The Absolute Best New Orleans Po'Boys According To Locals

Po'Boys and New Orleans go hand in hand. Like everything in the Crescent City, it is unique to the culture of Louisiana. After all, up until the Louisiana Purchase of 1803 when the United States purchased the territory, most households spoke French even after the purchase (via Slate). Americans settled in the Garden District to the west of the central area known as the French Quarter. However, even as English started to become more common, the marks of the previous culture permeated in the architecture, the culture, the names of the people, and most of all the types of food that make the Southern city extremely unique in the US.

When you hear the words Gumbo or Jambalaya, you think of New Orleans. When you hear red beans and rice or beignets, you think of New Orleans. All these foods have a history, an origin story about how they came into existence. While all these nationalities, and of course the Native Americans, had their own foods and recipes, sometimes the food that was available or the cooking methods were different. As such, what happened was they slowly evolved to become the dishes they are today. The Po'Boy — the New Orleans sub sandwich — has its own story and locals love to tell you about it, what makes a great po'boy, and of course, their favorite places to buy them.
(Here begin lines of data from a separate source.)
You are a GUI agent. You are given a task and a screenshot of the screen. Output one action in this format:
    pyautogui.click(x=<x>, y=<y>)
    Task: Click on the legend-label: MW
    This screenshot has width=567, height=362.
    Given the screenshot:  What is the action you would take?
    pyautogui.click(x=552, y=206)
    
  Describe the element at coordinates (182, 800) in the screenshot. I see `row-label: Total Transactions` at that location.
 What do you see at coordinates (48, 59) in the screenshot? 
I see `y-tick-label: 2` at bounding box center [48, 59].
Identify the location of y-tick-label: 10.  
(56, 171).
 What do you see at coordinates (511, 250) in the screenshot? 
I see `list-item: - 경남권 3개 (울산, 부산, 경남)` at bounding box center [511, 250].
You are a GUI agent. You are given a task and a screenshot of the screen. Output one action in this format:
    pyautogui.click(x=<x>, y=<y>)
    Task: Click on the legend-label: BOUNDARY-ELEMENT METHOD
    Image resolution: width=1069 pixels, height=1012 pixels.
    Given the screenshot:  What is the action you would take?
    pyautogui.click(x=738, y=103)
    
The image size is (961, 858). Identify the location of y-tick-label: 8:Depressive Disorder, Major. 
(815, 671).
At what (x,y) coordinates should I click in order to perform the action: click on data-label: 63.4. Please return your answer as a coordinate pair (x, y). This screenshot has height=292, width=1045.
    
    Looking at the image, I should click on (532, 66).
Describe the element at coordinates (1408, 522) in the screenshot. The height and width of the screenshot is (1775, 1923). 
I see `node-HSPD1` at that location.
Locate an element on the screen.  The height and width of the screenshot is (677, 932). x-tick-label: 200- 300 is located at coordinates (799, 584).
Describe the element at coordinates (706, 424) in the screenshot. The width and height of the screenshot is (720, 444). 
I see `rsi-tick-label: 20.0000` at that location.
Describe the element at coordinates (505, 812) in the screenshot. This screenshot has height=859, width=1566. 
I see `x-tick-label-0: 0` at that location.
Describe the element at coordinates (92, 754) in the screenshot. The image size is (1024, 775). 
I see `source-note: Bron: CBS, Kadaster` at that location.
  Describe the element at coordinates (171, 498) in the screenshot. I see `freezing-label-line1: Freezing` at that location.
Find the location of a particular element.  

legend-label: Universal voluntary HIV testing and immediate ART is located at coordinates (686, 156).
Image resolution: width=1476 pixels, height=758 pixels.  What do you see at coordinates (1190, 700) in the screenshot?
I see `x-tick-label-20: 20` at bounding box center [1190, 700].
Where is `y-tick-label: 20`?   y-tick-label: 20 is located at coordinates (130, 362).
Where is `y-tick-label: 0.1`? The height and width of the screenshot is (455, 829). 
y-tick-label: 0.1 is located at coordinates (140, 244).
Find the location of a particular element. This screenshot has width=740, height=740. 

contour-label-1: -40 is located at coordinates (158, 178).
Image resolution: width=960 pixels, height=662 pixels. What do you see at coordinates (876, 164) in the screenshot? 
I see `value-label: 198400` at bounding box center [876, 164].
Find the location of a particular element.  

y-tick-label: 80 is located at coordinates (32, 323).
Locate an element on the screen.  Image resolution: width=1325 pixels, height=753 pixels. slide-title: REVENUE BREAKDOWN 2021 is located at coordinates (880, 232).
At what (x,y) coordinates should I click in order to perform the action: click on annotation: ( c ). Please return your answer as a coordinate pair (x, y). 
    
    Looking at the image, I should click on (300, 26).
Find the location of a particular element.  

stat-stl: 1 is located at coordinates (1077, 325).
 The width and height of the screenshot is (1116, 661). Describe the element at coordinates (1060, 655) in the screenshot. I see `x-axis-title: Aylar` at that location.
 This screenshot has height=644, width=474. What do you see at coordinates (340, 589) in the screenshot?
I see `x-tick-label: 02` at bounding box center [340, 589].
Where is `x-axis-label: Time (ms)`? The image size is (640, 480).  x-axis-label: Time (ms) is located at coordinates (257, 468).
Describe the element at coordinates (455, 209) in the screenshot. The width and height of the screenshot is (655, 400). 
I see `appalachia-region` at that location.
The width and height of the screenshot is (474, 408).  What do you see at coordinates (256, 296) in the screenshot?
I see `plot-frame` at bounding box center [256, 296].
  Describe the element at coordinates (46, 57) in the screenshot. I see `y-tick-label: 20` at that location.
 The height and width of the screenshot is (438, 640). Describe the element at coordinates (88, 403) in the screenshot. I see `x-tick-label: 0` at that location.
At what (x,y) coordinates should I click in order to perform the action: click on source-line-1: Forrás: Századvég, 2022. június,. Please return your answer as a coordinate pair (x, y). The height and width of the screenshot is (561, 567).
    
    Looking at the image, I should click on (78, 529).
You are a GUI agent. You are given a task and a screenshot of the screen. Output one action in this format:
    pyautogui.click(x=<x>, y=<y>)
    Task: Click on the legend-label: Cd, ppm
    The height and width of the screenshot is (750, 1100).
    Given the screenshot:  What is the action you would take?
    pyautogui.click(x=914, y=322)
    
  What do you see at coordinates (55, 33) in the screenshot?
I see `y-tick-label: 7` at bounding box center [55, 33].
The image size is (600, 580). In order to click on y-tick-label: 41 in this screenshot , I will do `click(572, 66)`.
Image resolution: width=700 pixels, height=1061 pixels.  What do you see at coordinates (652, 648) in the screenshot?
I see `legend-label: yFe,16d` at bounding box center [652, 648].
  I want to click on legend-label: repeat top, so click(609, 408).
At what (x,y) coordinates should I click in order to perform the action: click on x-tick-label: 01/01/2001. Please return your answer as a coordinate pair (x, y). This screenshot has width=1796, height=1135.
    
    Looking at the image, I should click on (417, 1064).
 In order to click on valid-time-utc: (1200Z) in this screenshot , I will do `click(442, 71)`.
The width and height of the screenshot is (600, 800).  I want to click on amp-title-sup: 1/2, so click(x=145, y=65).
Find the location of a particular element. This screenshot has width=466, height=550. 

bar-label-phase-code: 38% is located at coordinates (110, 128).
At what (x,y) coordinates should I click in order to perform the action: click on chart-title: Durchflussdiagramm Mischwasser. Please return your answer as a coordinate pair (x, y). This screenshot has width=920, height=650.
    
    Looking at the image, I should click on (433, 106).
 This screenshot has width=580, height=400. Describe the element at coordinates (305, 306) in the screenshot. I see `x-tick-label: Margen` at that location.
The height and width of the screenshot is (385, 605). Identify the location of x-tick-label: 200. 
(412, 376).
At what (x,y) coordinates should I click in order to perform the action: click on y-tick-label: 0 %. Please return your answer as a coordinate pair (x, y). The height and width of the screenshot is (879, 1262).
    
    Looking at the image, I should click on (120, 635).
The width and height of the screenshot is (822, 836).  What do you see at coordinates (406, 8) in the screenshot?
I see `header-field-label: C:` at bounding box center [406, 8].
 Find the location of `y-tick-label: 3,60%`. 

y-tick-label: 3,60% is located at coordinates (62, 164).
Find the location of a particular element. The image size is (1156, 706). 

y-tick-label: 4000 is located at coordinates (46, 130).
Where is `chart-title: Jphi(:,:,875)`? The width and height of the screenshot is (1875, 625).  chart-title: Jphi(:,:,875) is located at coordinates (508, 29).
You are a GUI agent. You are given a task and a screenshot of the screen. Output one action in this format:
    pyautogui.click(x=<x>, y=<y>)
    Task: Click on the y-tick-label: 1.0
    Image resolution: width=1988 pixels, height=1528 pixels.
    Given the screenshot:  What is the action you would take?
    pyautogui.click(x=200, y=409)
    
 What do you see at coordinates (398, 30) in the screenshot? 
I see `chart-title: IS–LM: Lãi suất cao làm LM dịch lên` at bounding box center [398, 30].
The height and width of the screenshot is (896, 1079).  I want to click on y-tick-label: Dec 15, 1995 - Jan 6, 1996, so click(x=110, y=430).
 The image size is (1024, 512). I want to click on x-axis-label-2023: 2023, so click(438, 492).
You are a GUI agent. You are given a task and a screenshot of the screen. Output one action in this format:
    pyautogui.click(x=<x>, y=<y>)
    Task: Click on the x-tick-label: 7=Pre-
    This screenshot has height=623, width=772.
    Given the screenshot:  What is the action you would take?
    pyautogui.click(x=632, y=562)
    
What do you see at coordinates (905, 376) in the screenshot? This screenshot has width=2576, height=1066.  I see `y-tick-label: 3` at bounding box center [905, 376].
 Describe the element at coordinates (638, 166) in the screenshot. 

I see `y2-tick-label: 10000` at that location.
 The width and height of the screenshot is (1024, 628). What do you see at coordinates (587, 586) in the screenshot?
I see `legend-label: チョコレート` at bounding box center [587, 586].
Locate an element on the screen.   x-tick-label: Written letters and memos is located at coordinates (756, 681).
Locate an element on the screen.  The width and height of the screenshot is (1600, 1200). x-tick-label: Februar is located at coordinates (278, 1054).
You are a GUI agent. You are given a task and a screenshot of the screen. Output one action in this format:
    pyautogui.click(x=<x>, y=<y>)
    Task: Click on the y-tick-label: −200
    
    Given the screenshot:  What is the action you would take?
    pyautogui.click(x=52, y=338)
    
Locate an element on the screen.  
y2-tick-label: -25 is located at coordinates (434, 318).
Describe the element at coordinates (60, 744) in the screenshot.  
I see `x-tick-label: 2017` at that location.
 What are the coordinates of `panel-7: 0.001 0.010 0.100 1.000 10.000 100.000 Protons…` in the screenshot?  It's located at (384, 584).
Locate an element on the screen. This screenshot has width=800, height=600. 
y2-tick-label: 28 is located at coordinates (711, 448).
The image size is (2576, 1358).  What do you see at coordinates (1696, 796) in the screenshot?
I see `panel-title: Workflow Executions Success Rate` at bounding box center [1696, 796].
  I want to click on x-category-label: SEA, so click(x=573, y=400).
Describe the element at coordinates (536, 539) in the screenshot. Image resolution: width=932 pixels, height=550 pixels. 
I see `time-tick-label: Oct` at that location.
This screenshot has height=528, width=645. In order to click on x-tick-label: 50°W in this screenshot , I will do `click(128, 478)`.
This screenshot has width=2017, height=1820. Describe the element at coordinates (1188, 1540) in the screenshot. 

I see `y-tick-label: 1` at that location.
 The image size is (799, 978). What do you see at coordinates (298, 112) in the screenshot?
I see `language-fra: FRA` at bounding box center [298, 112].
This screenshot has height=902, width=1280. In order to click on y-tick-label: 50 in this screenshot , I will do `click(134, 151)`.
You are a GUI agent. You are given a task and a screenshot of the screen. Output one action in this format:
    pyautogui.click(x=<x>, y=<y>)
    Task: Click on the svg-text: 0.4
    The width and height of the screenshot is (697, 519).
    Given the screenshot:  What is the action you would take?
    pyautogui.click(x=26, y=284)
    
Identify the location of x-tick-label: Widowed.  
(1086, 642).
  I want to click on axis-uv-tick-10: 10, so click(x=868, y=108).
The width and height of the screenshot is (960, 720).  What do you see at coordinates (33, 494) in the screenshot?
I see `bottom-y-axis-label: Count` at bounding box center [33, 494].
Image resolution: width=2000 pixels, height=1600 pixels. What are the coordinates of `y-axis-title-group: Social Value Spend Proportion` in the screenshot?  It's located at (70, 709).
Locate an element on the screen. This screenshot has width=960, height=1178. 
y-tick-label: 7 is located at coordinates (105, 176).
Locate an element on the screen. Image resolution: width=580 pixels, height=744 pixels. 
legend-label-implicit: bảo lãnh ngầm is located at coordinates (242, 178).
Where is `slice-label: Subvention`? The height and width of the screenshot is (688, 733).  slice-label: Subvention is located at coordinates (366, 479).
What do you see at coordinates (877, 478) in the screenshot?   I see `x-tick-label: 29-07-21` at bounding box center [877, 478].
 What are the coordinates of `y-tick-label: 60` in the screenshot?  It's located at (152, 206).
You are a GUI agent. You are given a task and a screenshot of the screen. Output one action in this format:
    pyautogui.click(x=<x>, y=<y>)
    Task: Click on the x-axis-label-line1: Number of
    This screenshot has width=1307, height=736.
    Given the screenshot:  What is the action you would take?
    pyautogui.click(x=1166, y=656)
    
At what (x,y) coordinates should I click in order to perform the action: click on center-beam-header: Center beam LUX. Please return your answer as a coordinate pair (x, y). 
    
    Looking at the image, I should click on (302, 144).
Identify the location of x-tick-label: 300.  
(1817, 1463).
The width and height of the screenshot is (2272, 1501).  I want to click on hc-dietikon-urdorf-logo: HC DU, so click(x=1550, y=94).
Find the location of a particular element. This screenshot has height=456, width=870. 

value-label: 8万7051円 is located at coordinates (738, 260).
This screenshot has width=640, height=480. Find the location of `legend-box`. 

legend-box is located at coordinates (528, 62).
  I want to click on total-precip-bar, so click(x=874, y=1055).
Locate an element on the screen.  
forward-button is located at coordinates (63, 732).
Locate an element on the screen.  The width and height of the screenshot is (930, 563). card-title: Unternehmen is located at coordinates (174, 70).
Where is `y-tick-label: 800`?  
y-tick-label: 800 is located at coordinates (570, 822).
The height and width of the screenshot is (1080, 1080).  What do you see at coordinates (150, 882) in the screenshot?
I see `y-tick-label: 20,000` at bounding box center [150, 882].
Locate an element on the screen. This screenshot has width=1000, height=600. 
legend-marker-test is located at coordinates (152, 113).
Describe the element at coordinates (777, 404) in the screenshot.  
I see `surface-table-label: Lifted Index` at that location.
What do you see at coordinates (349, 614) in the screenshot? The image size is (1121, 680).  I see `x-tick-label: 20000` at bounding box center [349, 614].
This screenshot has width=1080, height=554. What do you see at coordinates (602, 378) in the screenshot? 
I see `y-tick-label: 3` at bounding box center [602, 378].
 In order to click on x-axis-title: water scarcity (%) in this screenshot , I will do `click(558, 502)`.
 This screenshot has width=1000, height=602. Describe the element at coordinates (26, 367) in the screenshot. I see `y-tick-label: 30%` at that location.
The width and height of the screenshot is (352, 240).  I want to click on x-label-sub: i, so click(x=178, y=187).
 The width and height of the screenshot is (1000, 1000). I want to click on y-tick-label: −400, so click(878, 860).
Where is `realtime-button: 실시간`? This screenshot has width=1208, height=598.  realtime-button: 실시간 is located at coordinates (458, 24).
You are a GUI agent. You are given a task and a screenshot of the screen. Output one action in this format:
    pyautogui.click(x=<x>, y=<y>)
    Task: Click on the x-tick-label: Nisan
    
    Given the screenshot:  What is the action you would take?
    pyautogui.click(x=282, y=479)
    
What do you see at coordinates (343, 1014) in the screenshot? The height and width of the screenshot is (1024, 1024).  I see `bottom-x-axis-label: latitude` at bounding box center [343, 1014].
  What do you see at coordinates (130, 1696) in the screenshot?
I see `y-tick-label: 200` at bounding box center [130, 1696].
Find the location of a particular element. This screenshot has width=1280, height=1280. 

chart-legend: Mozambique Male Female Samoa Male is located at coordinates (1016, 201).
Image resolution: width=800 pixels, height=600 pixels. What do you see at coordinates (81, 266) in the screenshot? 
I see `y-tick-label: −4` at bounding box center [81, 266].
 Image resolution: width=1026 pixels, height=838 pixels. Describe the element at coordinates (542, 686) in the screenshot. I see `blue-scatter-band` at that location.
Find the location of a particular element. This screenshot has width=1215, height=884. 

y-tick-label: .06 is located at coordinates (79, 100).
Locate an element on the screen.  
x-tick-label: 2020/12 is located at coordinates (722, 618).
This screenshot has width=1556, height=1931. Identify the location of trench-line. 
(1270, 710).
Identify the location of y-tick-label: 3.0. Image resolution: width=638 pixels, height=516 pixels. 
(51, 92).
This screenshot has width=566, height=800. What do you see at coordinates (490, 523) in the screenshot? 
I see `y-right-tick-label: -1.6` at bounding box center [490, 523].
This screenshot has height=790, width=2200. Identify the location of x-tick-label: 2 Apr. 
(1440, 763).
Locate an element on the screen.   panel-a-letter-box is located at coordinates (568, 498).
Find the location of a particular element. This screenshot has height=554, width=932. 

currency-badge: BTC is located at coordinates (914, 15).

Oh! Po'Boy! What's in a name?

If you're thinking the sandwich name kind of sounds like "poor boy," you'd be right. It got its slang name from what everyone originally referred to it as. However, the history of where the sandwich originated and how it got its name is a little muddy. Many New Orleans tour guides will tell you the story of how it was invented by the Martin Brothers who owned a coffee stand in the now-famous French Market. They claimed that during a transit strike in 1929, they would feed the workers for free with a long French loaf that was filled with meat and could be cut into several smaller pieces. 

According to New Orleans Historical, when Bennie Martin would see one of the striking men coming for a sandwich, he would say, "'Here comes another poor boy.'" Thus, the sandwich was referred to as the "po'boy." Other sources, however, indicate that the style of sandwich existed in the area before this time. There's also evidence of other sandwich shops claiming they were the original creators. While this might have been the case, the Martin Brothers are the ones who most likely put it on the map with their advertisements and write-ups in the local papers, per

Today, there a numerous eateries serving po'boys. It's a staple that many local Louisianians grew up with and love. So for an authentic experience when visiting the unique city on the banks of the Mississippi, it's always best to ask their advice. 

New Orleanians share their favorites

When asked what makes a good po'boy sandwich, most locals will immediately answer, "the bread." New Orleanians on the Facebook group Where NOLA eats agreed. Rene Bonee said, "You always want your po-boy bread to be fresh and crispy. Without good bread, it really doesn't matter what else is right or wrong, as nothing is worse than soggy bread." Mirriah Beck also said, "The bread is number one for me." The bread is made in the French loaf style with a crispy crust and soft insides. 

After that, people in the group suggested that a sandwich that was over-stuffed with meats or fried seafood and then dressed with mayonnaise or other sauces was important. 

Over 100 locals weighed in with their opinions about where to get the best po'boys. While the list of places mentioned were wide and varied, several received more Facebook likes than others. Popular eateries included Crabby Jack's in Old Jefferson and Bear's in Covington. Red Wagon Grocery in Harahan and Pontchartrain Po Boys on the North Shore and Parkway also received some love. For tourists, some of these eateries may be a bit out of the way from the French Quarter hotels. The only exception to this is that locals also voted for NOLA Po'Boys which is located on one of the main tourist thoroughfares at 908 Bourbon Street. One local recommended the "spicy fried shrimp smothered in crawfish and shrimp bisque."